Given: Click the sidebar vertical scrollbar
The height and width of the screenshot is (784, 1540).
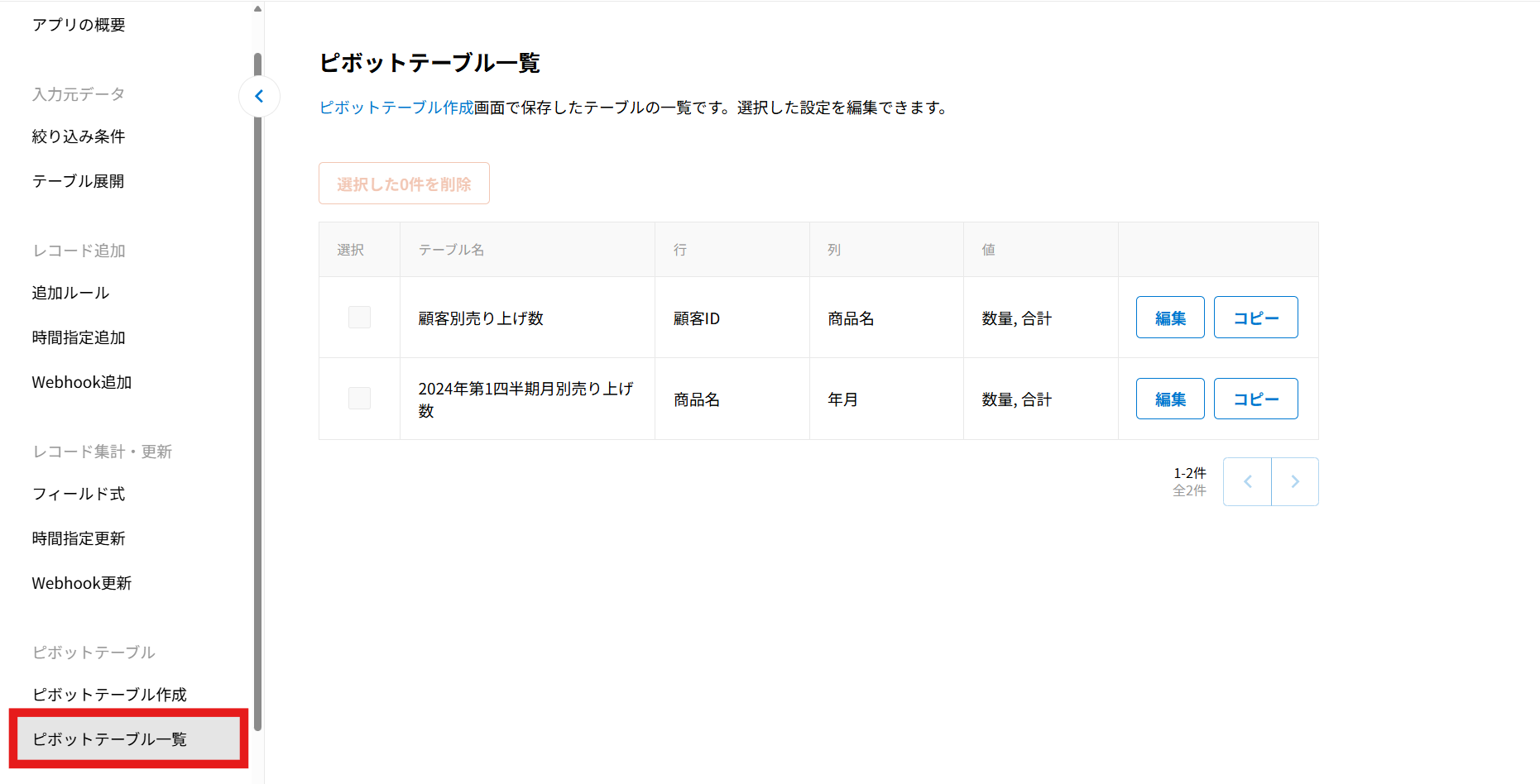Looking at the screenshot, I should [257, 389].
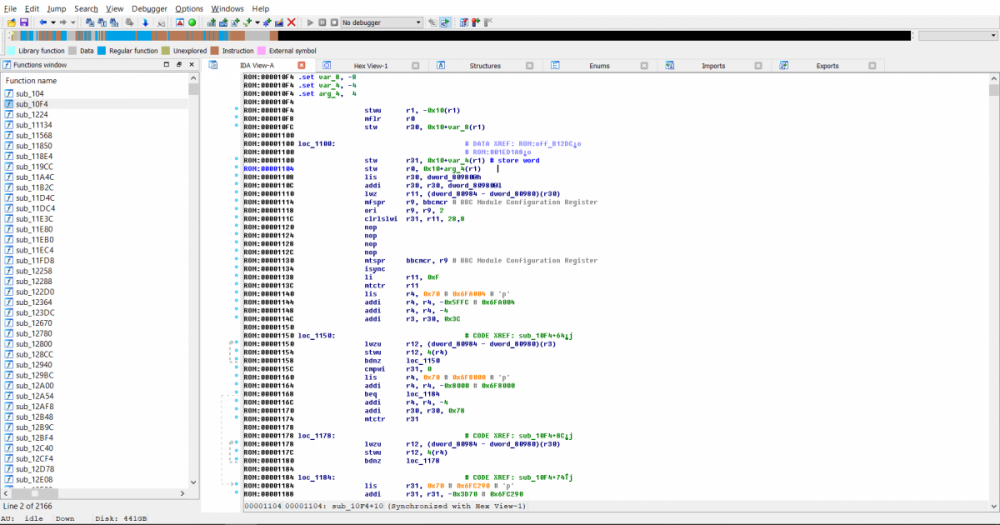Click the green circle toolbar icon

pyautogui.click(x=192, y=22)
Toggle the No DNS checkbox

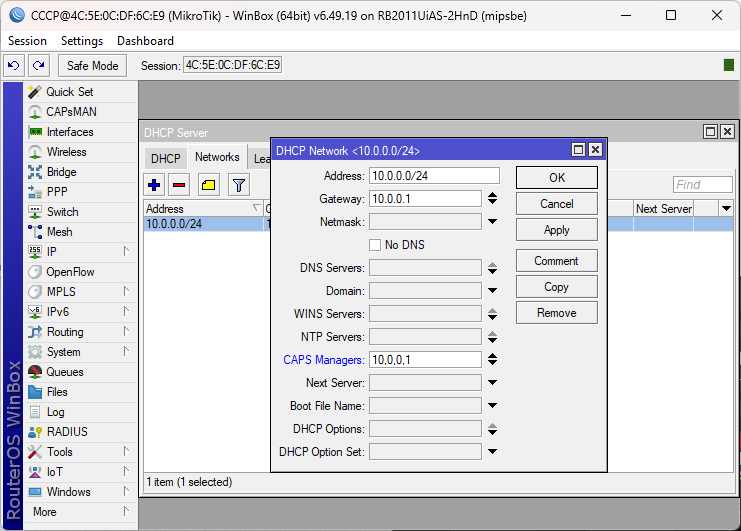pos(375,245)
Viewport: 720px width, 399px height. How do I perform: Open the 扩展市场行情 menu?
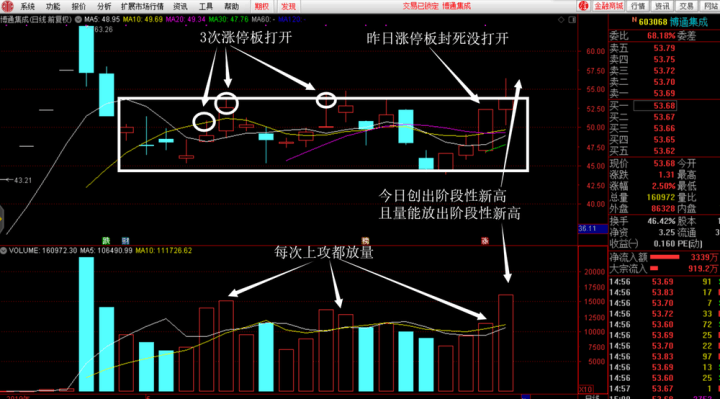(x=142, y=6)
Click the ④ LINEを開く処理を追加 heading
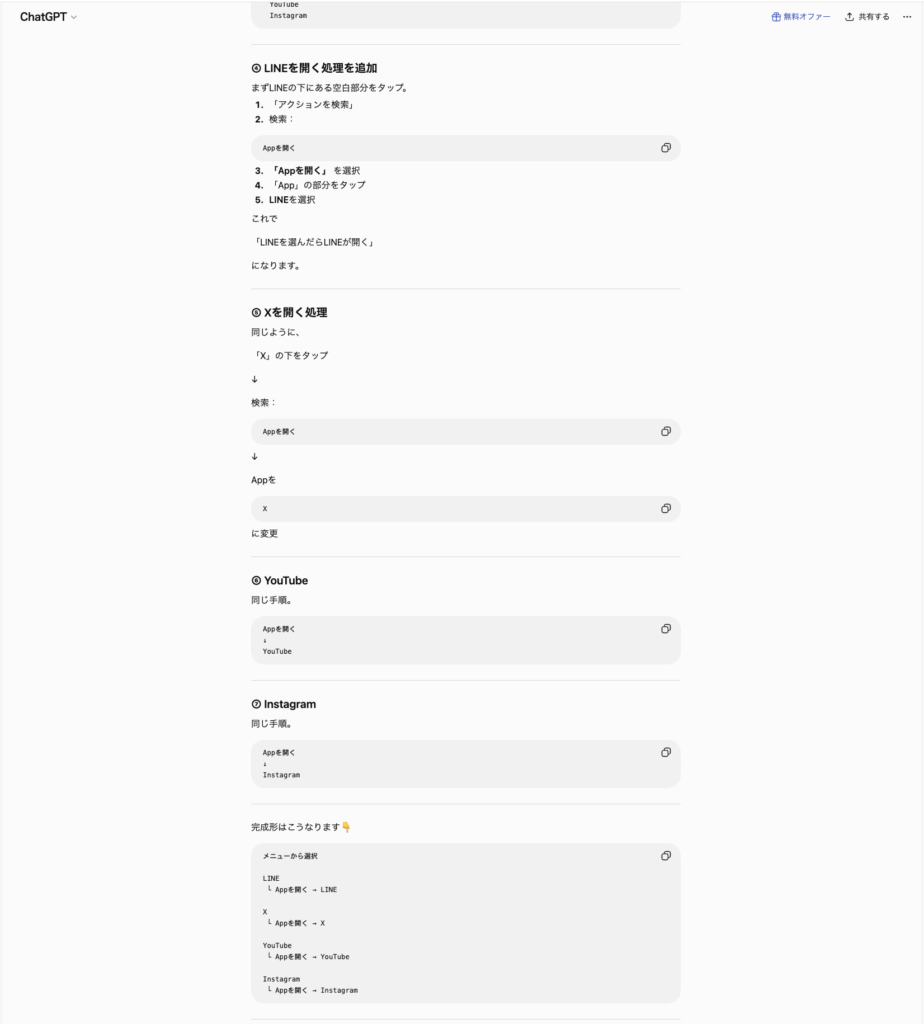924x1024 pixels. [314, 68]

What to do:
Take the lines from the one holding "Viewport: 720px width, 399px" through the final line of the records above and output them exactly, both ends included, excluding pictures.

Task output:
Viewport: 720px width, 399px height. How do I perform: Open the 扩展市场行情 menu?
(x=142, y=6)
Click the ④ LINEを開く処理を追加 heading
924x1024 pixels. [314, 68]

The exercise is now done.